**** TEXT UNDER STUDY

The Analytics Unit oversees data validation, data quality assurance, research analytics and specimen digitization of all CBG projects. The team provides assistance to CBG researchers, students, external collaborators with respect to digitization (imaging, weighing, etc.), data availability, statistical analysis, GIS mapping, ecological data, etc. The central goal of its work is to help generate high-quality publication-ready data, and to assist with their interpretation.

The team works closely with all other units at the institute to establish workflows and validation schemes that ensure the highest possible quality of data for the various projects at the CBG. For instance DNA barcode reference sequences generated with our Pacific Biosystems Sequel I and II platforms are validated by the Analytics team and associated records on BOLD are ameliorated with further information (e.g. images, dry weight). Members of the unit are monitoring sequence quality and provide feedback to both the Genomics and the Informatics unit to ensure an optimal QA/QC process.

********
**** GIVEN RECORDS

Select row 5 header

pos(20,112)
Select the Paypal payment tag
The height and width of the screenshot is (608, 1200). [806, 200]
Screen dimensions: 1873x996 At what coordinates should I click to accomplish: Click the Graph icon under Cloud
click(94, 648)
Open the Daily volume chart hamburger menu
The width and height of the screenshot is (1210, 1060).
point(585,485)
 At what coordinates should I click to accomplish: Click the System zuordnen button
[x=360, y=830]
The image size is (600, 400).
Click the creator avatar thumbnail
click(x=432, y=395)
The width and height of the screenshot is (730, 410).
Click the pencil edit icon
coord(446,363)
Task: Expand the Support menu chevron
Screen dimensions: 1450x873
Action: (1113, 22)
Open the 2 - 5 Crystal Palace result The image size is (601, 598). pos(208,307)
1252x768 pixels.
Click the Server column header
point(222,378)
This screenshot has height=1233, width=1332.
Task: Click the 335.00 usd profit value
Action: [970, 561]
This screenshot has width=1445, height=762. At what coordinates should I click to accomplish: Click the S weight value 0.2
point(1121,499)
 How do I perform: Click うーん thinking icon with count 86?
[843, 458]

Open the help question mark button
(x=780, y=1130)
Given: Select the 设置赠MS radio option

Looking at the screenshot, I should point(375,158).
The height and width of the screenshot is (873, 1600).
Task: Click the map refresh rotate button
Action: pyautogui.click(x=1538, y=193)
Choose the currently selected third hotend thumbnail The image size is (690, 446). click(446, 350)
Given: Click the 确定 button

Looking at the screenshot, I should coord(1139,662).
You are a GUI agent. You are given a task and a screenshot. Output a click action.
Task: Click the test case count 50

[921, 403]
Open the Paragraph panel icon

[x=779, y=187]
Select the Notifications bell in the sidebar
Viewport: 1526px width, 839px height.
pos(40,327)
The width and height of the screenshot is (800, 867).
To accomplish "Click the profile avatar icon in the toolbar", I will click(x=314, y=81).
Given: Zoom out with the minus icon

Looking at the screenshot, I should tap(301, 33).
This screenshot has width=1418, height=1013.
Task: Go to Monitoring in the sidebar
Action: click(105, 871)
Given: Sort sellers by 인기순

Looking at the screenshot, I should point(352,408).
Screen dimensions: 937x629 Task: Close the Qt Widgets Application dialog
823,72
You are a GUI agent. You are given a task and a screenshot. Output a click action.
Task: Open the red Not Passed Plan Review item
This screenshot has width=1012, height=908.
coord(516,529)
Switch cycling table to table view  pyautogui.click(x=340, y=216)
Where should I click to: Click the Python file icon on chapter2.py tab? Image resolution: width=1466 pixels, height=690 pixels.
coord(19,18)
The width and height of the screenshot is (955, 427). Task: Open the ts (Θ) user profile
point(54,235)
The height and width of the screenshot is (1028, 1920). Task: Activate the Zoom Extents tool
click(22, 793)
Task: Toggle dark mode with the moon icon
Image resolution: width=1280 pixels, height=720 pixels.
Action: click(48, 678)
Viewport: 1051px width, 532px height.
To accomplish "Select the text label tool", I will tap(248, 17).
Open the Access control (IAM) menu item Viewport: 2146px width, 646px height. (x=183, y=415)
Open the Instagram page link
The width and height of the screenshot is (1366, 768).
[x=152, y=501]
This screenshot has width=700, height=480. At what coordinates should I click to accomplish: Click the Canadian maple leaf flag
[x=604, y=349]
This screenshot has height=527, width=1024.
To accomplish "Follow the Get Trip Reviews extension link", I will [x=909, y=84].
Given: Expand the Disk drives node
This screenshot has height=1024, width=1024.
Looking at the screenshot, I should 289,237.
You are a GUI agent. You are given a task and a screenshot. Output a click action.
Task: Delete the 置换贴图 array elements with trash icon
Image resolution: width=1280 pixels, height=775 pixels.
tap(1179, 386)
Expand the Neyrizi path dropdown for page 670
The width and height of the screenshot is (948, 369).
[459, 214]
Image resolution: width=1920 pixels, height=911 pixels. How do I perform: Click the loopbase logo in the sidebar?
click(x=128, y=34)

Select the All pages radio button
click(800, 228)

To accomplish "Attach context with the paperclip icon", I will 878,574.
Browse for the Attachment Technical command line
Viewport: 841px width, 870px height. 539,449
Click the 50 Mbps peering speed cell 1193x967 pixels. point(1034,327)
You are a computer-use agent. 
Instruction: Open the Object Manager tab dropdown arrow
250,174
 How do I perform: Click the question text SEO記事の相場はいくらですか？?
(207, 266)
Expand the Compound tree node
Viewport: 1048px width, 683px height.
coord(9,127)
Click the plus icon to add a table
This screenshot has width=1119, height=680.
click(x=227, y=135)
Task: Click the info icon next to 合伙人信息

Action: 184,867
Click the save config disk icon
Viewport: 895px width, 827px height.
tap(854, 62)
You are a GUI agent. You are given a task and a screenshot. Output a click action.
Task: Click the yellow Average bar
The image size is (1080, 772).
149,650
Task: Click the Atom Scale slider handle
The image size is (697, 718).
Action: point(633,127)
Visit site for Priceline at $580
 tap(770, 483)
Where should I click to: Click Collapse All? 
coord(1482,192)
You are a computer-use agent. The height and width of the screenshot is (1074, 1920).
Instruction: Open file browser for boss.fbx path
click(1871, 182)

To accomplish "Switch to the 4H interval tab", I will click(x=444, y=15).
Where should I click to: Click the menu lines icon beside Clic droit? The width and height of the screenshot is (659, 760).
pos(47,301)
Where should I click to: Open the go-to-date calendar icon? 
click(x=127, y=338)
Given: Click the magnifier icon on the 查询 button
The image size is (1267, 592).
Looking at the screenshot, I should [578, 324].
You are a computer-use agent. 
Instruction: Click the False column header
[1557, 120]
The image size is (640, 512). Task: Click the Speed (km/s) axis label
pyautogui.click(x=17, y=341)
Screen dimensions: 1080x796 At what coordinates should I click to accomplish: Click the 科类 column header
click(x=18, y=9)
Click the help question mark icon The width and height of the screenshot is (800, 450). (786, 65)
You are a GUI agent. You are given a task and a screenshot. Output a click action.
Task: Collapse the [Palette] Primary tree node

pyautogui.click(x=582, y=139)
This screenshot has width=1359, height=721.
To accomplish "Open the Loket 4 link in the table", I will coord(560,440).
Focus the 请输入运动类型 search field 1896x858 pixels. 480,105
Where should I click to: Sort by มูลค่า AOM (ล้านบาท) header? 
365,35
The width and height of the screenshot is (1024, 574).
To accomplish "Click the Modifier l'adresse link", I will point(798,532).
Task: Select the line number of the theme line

********

## AIM OF THE TASK
In the text about the Analytics Unit, why do members of the unit monitor sequence quality and give feedback to the Genomics and Informatics units? Answer in one to three sentences.

## RESPONSE TO THIS EXERCISE
They monitor sequence quality and give feedback to both units to ensure an optimal QA/QC process. This supports the team's wider aim of ensuring the highest possible quality of data for the institute's projects.